What needs to be done:
The expected result is an exact copy of the lines from the one holding "Task: Sort by duration using 历时 arrow" to the last line of the material, with pictures removed and nothing added.

○ ○ ○

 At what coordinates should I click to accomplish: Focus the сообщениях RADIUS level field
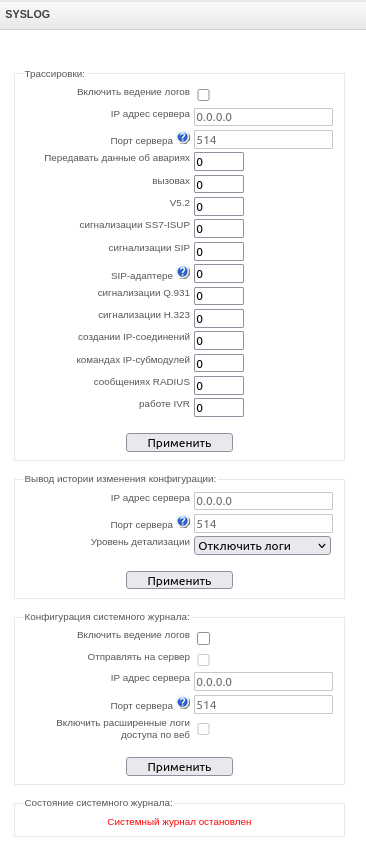pyautogui.click(x=219, y=386)
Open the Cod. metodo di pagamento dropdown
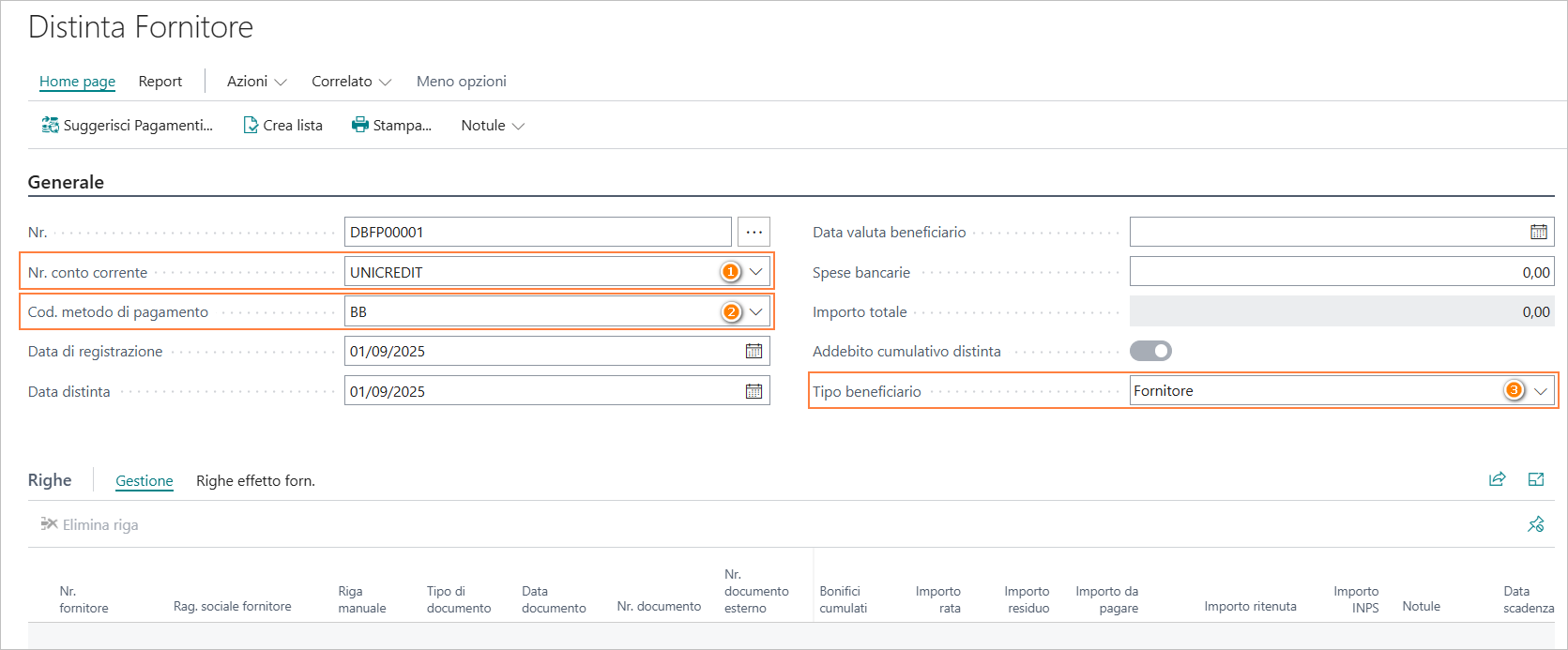 (756, 311)
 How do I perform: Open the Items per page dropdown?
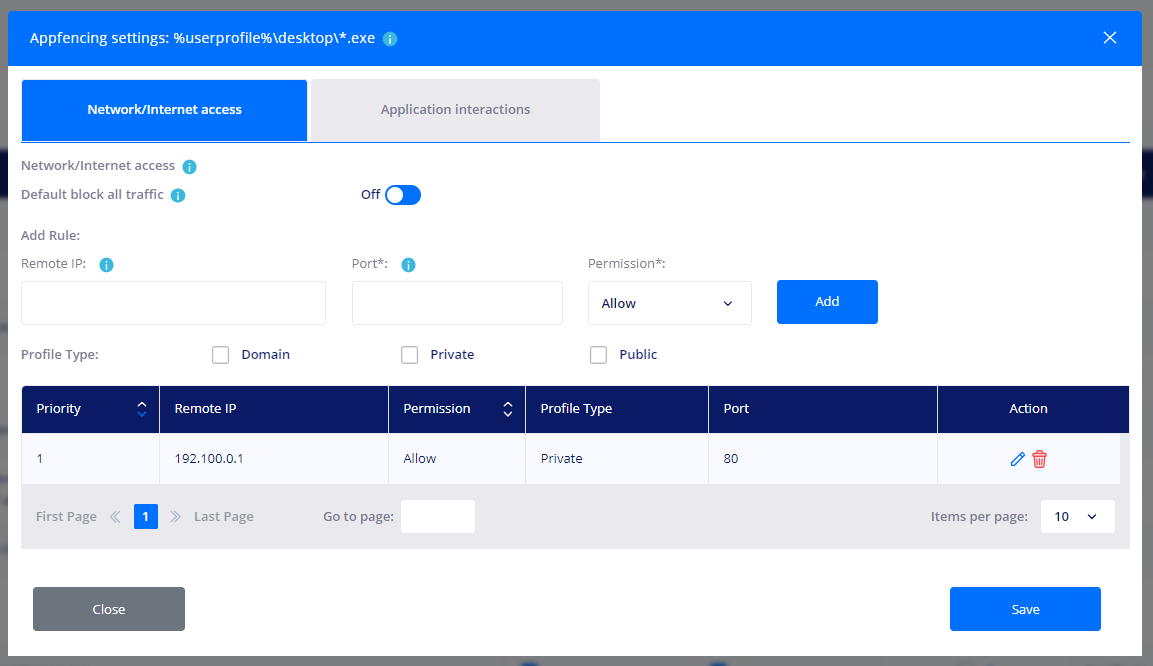click(x=1077, y=517)
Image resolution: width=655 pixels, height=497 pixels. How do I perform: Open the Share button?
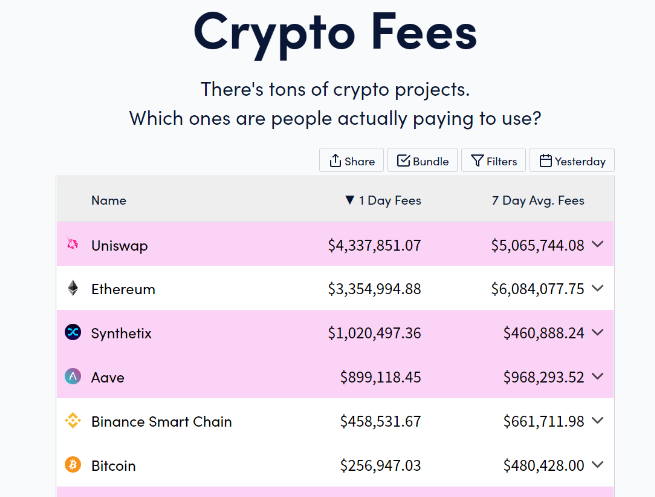tap(351, 160)
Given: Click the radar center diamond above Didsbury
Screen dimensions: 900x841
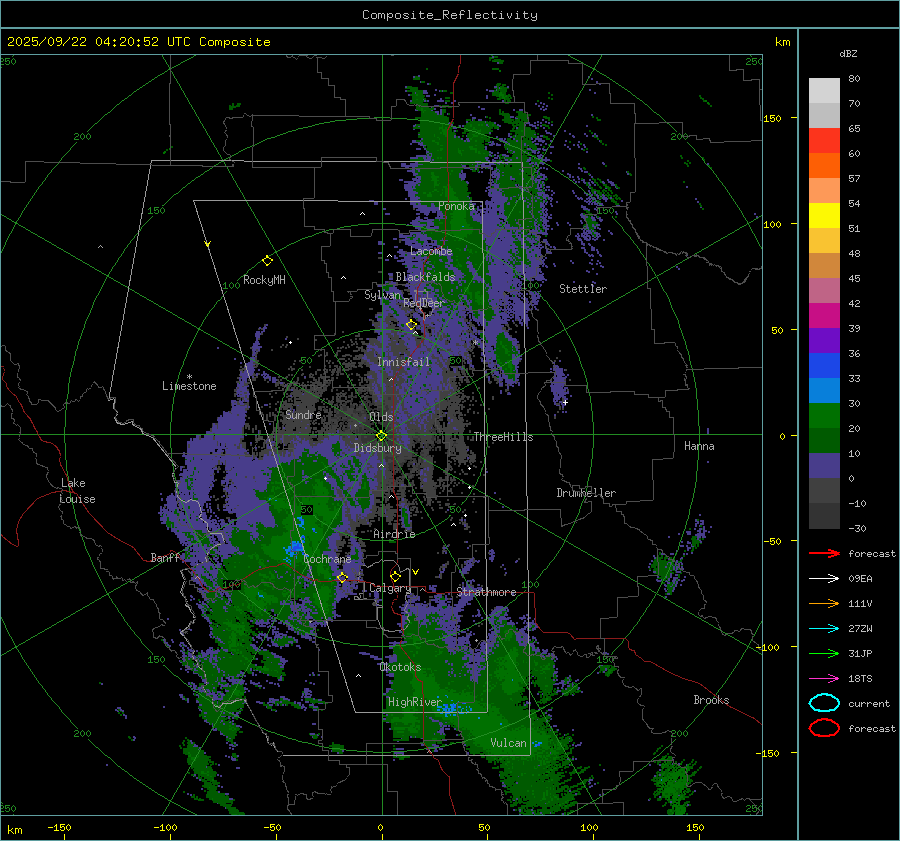Looking at the screenshot, I should tap(381, 435).
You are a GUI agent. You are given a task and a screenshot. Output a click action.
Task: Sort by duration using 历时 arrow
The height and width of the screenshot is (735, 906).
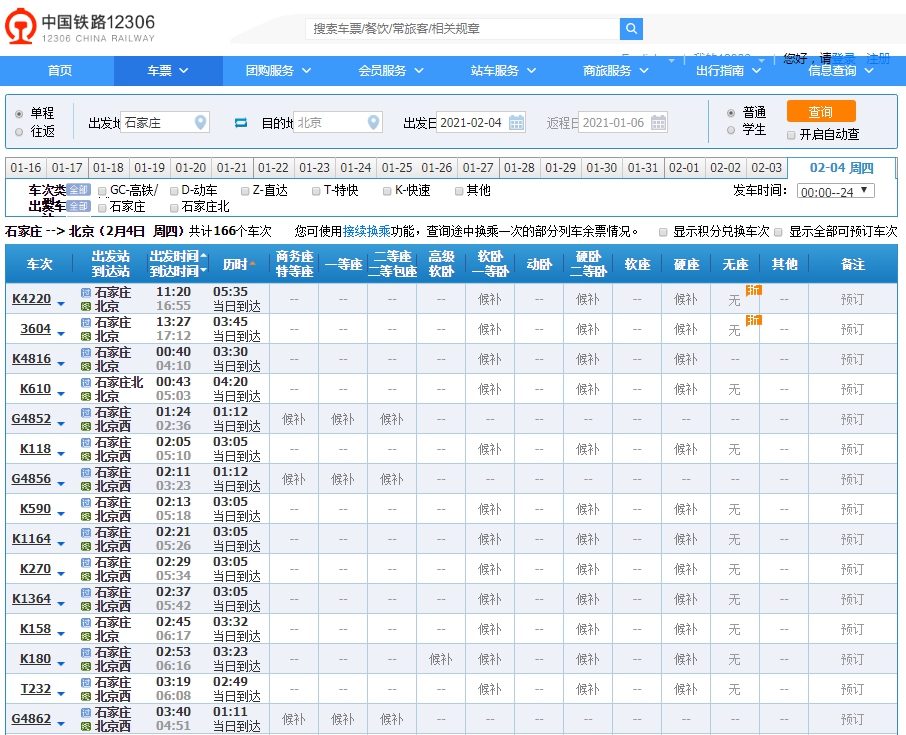point(253,265)
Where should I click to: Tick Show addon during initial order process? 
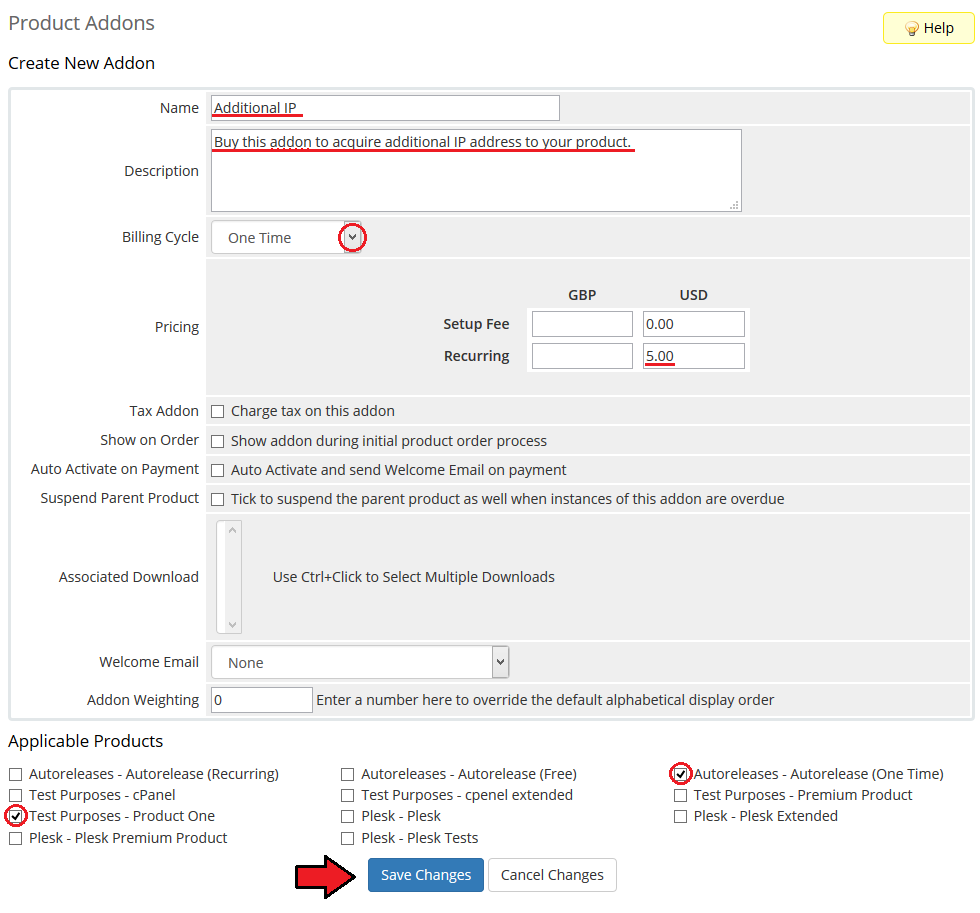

○ ○ ○

Written reply:
Task: Sort by duration using 历时 arrow
The height and width of the screenshot is (735, 906).
point(253,265)
Where should I click to: Tick Show addon during initial order process? 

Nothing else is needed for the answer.